Try it: Below are lines of records; copy exactly those from the one containing "This screenshot has height=364, width=588." through the one containing "Given: Click the Supplier Portal logo", leaving the pictures behind.

(Stored records)
§

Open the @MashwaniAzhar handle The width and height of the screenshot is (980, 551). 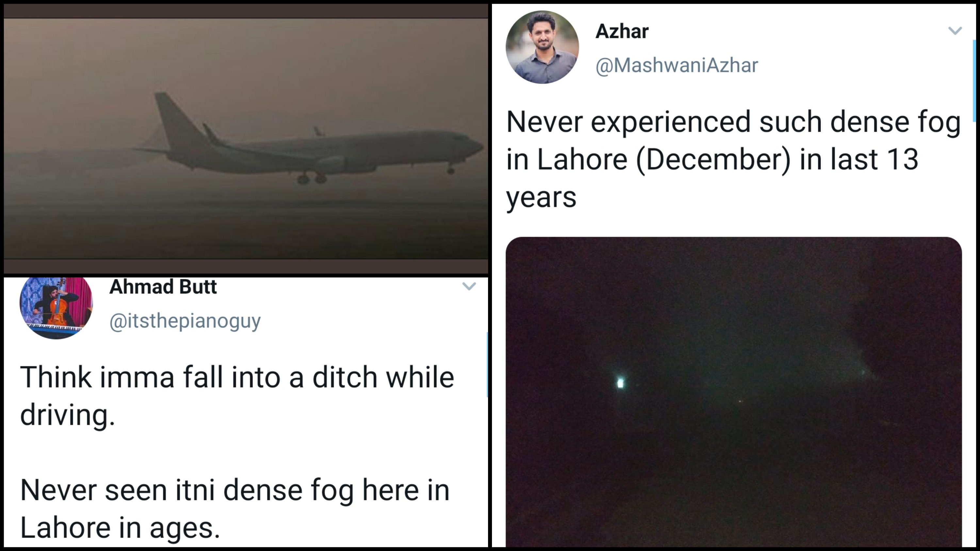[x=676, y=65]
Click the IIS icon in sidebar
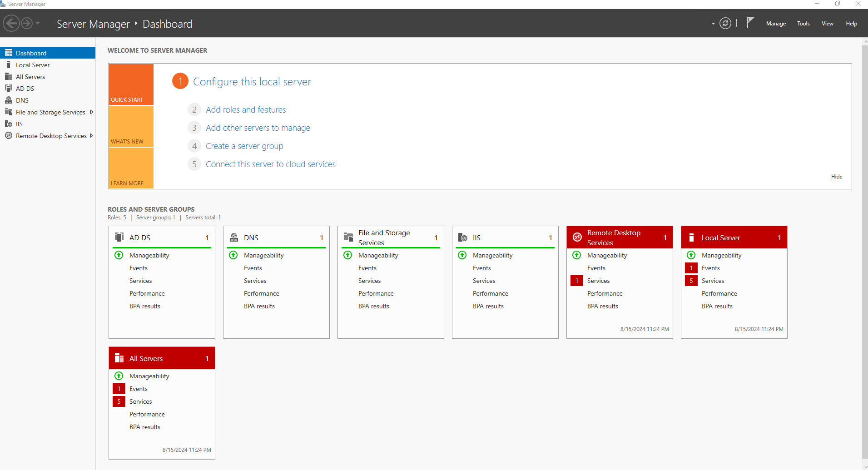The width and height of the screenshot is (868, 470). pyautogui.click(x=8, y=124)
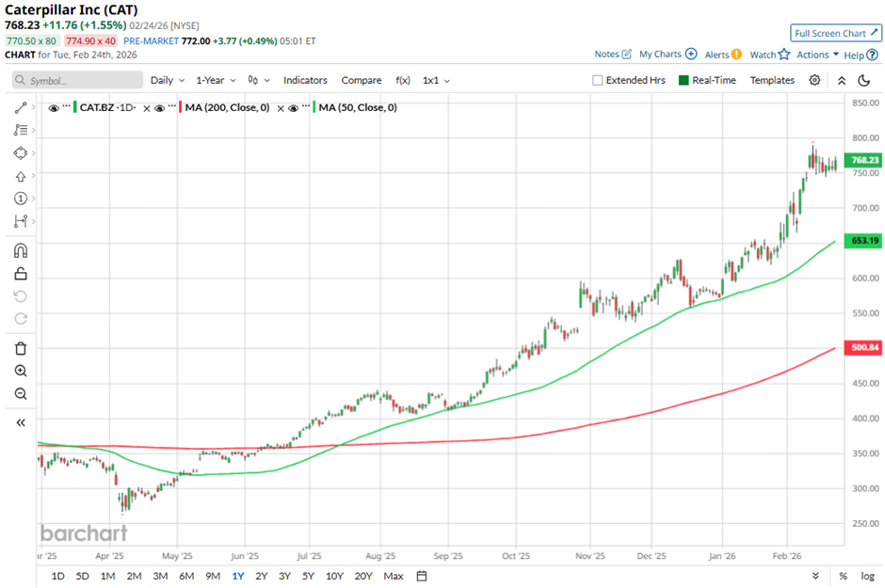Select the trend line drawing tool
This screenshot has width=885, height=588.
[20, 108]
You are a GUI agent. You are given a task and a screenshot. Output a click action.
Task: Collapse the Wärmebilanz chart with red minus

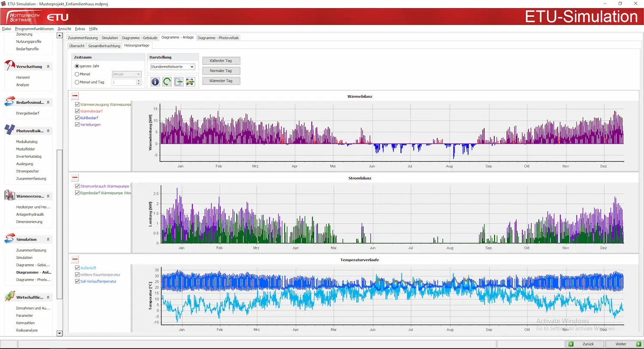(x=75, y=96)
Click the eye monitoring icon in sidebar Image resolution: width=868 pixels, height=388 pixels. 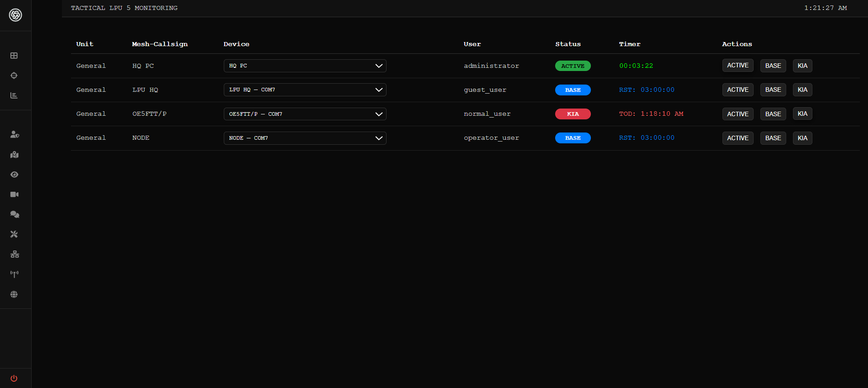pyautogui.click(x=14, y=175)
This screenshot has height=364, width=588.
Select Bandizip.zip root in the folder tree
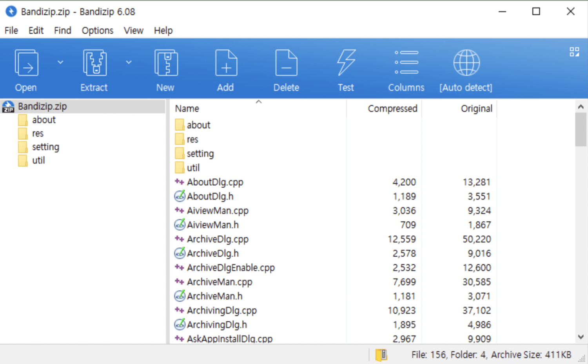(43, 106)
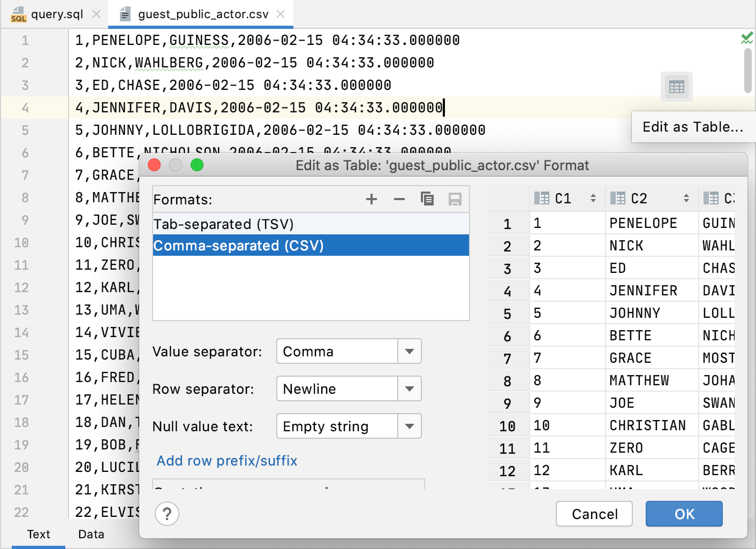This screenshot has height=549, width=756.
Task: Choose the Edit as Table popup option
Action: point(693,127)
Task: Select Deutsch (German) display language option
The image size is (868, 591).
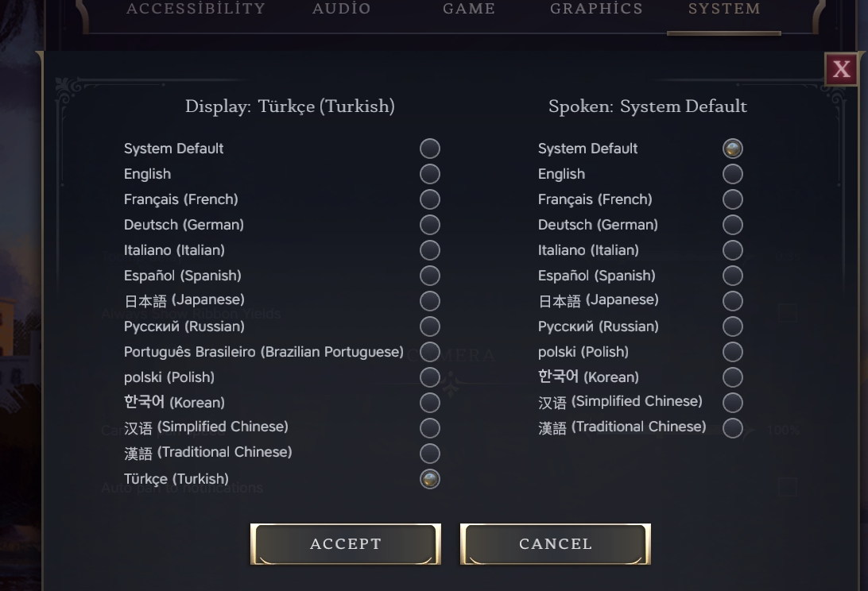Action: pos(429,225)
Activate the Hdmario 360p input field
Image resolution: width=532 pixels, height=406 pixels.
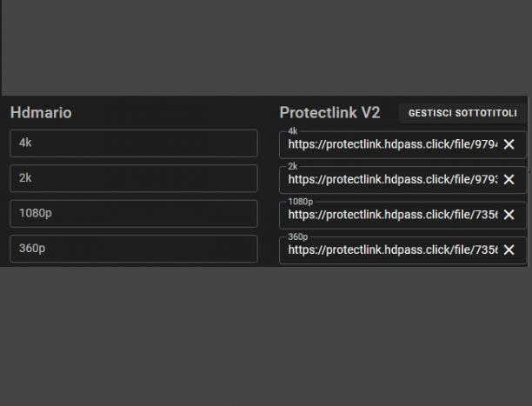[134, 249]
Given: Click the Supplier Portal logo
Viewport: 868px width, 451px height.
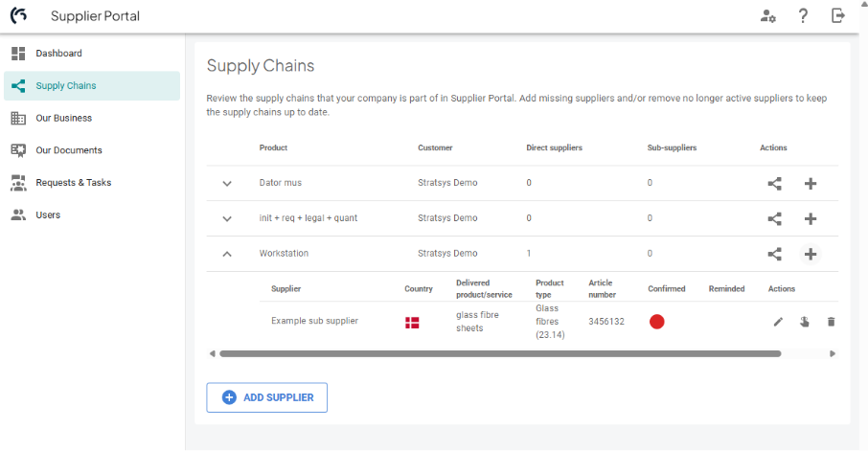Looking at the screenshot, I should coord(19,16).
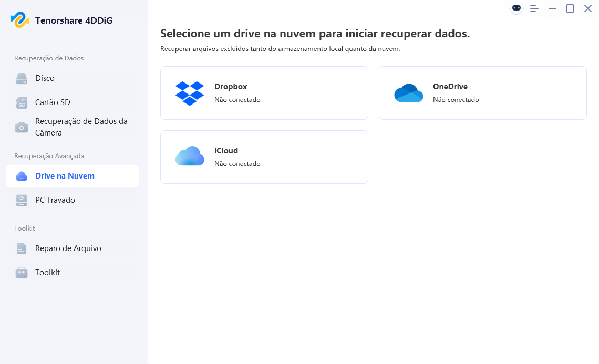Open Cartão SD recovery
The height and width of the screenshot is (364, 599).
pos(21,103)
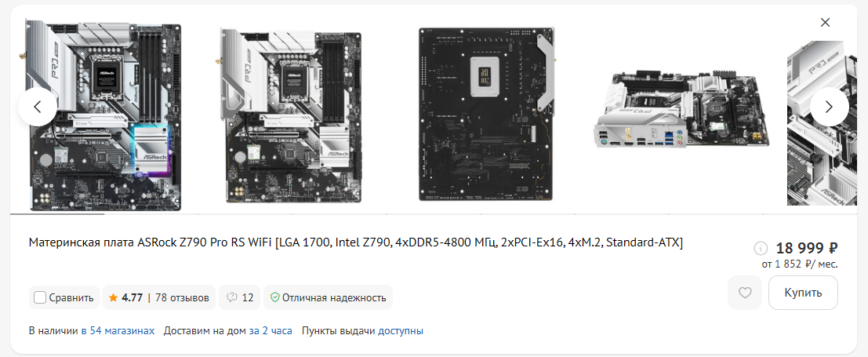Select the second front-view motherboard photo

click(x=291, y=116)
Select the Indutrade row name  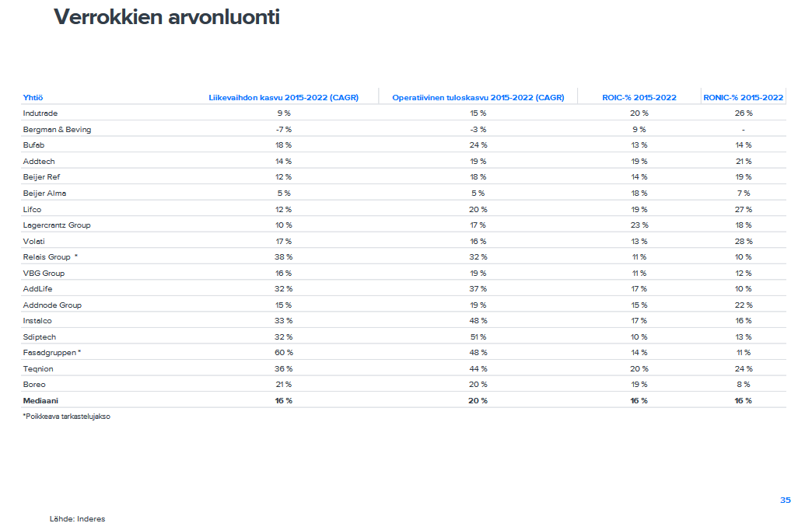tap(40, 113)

§

Your response:
This screenshot has height=364, width=588.
Select Bandizip.zip root in the folder tree
(43, 106)
This screenshot has height=549, width=756.
Task: Choose the Edit as Table popup option
Action: point(693,127)
Task: Select Deutsch (German) display language option
The image size is (868, 591).
Action: pos(429,225)
Activate the Hdmario 360p input field
Image resolution: width=532 pixels, height=406 pixels.
[134, 249]
Given: Click the Supplier Portal logo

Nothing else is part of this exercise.